▸ **Given entries**:
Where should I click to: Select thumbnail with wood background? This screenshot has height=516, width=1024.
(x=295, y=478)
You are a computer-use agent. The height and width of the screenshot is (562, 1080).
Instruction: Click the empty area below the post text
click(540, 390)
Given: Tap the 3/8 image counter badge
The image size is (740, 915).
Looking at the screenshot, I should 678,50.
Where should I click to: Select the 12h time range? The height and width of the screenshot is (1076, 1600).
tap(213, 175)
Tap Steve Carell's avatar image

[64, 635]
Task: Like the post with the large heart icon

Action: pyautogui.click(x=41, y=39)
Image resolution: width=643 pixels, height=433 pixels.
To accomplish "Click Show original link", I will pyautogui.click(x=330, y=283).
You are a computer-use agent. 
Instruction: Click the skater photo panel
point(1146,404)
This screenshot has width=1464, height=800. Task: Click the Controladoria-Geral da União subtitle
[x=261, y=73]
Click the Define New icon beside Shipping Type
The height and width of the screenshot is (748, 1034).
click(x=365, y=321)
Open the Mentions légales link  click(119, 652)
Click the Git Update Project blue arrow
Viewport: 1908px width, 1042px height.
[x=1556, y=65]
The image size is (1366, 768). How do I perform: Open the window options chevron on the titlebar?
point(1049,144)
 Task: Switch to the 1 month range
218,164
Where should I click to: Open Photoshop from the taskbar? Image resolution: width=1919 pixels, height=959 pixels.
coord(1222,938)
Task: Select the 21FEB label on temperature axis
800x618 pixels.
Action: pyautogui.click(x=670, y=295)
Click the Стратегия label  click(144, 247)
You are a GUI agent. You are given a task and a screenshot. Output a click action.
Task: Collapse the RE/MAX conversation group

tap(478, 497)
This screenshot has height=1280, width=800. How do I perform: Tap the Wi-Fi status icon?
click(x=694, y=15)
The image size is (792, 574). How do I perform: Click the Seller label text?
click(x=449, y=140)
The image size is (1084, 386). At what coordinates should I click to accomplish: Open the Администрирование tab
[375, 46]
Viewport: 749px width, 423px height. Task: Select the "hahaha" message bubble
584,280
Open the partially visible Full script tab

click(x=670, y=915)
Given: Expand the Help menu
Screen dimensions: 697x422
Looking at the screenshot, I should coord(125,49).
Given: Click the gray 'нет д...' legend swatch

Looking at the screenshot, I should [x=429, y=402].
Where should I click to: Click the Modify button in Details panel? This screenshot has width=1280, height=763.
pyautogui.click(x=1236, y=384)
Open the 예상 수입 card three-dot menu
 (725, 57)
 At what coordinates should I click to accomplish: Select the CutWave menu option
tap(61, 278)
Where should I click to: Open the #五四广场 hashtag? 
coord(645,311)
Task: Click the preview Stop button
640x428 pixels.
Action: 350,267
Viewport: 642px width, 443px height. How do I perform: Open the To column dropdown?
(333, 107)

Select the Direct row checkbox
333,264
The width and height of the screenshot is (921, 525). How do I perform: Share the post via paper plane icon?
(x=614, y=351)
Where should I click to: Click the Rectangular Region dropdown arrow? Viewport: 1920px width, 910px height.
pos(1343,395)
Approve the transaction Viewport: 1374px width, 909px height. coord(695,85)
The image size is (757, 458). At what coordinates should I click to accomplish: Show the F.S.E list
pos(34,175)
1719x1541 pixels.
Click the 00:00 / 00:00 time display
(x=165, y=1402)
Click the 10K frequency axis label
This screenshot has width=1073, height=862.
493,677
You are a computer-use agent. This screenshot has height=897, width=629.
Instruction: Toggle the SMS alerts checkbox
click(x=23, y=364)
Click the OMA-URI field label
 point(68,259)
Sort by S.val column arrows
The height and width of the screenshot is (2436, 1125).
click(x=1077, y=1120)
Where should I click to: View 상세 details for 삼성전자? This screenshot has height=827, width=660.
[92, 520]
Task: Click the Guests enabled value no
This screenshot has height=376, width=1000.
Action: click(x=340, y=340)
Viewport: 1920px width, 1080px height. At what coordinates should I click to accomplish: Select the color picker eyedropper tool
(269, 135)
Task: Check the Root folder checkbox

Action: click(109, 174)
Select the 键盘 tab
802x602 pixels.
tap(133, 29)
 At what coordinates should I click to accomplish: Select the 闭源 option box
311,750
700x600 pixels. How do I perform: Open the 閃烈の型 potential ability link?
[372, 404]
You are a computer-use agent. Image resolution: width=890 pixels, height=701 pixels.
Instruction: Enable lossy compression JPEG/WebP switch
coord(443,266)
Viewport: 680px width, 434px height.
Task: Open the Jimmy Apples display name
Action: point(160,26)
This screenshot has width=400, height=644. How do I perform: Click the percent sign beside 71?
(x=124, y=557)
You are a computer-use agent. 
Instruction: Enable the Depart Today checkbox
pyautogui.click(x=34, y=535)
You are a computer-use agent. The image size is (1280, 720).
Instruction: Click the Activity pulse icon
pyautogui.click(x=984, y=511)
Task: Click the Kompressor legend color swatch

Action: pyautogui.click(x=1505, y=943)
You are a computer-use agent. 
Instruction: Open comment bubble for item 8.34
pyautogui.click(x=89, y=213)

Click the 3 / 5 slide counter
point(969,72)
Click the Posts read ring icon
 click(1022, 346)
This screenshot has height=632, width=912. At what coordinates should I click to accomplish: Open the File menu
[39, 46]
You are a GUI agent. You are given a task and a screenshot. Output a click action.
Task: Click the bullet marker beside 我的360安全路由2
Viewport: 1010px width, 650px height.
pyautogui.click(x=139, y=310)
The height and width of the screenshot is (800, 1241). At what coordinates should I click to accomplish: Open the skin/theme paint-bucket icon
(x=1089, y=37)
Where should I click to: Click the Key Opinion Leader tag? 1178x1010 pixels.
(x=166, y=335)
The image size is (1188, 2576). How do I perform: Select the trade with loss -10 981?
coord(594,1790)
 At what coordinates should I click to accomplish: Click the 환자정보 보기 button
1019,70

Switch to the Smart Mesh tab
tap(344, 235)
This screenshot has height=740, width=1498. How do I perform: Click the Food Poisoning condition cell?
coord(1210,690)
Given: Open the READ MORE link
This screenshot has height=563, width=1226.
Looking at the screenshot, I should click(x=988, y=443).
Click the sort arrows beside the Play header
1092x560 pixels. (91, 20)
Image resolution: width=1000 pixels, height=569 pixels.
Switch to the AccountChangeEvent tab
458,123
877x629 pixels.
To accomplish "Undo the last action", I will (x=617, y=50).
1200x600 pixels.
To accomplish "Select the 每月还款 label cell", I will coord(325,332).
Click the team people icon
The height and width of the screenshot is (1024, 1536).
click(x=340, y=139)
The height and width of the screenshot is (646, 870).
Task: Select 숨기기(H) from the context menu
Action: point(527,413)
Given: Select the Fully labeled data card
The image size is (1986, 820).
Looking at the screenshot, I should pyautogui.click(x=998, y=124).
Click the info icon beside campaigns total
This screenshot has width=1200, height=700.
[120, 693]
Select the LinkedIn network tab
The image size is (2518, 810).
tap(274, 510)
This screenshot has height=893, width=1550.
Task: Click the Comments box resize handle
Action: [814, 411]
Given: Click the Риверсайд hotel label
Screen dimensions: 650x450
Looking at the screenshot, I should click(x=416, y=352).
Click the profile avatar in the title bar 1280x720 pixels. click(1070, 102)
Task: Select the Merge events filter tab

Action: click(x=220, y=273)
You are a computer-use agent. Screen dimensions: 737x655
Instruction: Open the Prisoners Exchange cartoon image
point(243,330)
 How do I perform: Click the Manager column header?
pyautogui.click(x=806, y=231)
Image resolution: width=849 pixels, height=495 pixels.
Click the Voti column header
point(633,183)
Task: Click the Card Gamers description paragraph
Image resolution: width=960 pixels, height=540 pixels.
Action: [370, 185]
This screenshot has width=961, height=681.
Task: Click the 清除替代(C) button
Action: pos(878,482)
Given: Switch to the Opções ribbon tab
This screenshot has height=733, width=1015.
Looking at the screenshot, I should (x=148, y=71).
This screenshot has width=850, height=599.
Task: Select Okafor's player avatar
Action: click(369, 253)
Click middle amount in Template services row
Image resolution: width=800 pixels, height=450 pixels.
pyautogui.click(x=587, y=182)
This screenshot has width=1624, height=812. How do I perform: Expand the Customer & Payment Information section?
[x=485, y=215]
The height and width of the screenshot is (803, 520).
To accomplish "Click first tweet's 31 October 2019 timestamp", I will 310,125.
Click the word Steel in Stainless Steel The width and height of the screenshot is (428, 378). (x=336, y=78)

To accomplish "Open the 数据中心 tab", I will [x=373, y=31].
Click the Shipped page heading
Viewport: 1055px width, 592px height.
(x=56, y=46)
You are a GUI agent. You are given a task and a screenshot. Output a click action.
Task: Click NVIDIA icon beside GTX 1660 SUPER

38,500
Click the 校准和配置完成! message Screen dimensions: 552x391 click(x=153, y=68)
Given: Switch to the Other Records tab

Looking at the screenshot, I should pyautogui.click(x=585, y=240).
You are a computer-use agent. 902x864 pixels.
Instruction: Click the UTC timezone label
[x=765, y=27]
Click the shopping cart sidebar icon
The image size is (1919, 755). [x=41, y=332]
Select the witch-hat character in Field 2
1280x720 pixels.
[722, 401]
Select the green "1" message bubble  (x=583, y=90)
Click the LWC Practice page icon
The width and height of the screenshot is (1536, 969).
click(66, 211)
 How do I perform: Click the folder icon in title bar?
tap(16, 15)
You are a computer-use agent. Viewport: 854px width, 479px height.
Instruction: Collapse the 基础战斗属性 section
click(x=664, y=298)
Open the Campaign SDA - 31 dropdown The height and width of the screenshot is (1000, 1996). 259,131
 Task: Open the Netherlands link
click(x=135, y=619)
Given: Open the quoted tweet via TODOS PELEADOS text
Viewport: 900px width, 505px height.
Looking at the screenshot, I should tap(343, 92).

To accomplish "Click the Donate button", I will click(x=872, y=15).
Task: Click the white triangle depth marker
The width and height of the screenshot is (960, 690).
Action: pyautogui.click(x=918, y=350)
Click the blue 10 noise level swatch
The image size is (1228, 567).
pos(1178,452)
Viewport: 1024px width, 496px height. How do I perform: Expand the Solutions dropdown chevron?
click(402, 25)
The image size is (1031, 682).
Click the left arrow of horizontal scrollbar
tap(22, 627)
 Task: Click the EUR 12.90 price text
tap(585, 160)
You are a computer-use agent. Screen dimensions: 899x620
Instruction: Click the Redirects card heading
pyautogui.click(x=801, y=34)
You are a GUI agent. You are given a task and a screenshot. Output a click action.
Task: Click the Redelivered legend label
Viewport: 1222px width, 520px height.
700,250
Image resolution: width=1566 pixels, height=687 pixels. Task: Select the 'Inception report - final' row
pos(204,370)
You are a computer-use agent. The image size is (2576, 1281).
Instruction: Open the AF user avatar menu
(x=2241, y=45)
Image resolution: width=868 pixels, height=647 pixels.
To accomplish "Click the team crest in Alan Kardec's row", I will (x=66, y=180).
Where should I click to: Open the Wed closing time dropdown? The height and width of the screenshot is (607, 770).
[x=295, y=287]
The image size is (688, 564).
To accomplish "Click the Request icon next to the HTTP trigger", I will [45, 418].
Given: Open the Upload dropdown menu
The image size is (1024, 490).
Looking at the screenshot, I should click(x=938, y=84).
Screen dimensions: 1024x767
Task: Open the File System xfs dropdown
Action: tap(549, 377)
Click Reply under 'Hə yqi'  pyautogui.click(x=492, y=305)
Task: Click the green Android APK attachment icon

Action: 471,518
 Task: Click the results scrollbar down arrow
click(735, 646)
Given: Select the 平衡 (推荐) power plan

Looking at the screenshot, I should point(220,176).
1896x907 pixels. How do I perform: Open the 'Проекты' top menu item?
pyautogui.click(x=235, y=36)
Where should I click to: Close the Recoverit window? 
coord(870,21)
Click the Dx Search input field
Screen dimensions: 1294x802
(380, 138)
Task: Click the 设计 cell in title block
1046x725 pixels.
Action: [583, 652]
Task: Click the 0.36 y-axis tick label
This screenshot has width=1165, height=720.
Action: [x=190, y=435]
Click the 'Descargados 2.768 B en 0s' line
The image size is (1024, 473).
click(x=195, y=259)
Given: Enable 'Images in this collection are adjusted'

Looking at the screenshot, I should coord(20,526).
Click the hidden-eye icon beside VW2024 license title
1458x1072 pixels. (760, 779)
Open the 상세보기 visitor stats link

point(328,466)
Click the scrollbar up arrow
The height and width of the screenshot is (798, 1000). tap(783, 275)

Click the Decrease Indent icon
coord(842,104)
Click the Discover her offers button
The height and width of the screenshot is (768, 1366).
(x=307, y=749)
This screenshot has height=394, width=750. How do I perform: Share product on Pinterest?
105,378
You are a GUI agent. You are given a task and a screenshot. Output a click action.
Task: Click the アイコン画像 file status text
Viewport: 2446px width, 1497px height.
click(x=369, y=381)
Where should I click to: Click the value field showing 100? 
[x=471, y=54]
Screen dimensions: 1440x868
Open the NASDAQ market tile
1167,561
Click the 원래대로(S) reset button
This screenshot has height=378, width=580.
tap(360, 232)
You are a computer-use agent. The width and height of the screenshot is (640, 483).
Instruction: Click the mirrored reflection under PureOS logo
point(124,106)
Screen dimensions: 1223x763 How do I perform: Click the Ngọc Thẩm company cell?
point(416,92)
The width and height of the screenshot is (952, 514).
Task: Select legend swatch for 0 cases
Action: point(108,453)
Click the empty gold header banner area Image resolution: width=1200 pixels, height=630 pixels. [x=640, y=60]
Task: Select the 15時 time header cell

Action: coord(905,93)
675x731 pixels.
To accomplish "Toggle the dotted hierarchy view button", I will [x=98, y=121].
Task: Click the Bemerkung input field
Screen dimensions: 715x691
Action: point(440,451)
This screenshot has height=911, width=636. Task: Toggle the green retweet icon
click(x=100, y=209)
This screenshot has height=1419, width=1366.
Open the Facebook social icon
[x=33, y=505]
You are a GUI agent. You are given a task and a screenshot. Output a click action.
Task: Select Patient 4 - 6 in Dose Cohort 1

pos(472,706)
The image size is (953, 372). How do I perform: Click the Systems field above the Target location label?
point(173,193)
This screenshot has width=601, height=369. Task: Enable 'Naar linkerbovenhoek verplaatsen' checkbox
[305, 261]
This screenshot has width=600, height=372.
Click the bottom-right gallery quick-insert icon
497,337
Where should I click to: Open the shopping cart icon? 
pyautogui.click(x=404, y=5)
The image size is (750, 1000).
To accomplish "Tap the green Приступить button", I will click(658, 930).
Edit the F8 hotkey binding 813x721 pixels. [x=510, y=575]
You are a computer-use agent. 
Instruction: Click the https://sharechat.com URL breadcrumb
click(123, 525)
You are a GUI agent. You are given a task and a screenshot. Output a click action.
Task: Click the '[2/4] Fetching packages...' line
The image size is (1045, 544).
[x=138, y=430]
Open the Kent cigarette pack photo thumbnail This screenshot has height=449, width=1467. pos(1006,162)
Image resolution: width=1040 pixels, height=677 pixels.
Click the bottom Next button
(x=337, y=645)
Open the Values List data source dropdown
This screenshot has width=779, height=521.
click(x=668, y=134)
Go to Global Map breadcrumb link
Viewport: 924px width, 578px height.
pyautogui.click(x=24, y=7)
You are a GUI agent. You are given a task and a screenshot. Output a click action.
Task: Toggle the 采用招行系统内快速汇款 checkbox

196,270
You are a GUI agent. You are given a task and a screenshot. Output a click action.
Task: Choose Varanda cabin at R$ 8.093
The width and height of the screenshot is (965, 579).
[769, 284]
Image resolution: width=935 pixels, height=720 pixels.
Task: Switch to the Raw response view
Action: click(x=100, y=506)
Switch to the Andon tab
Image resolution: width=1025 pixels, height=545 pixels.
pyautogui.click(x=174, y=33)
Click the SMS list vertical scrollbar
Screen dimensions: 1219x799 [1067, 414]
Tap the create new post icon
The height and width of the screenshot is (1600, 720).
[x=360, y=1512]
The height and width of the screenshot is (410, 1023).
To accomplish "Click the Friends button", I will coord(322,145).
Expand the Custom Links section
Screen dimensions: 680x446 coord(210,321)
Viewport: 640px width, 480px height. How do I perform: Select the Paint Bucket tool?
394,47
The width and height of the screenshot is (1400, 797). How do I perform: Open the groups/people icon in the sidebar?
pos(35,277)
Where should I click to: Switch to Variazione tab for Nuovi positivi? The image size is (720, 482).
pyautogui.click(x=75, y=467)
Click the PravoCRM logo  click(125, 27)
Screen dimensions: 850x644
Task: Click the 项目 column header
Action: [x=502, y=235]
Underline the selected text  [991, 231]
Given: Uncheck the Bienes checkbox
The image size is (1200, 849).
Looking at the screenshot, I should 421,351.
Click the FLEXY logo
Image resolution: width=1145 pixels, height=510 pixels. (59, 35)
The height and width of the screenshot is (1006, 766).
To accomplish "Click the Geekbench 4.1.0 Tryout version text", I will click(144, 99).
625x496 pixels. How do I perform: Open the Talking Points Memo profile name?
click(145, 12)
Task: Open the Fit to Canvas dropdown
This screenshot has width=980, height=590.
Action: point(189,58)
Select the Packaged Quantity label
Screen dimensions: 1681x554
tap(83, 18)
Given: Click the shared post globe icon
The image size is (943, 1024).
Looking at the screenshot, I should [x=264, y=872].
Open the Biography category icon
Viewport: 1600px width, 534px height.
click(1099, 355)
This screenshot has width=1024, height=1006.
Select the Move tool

▸ **What is expected**:
To answer, copy each line from the material above that has the word "input".

▸ **Task solution**:
Click the Dx Search input field
Task: Click the Bemerkung input field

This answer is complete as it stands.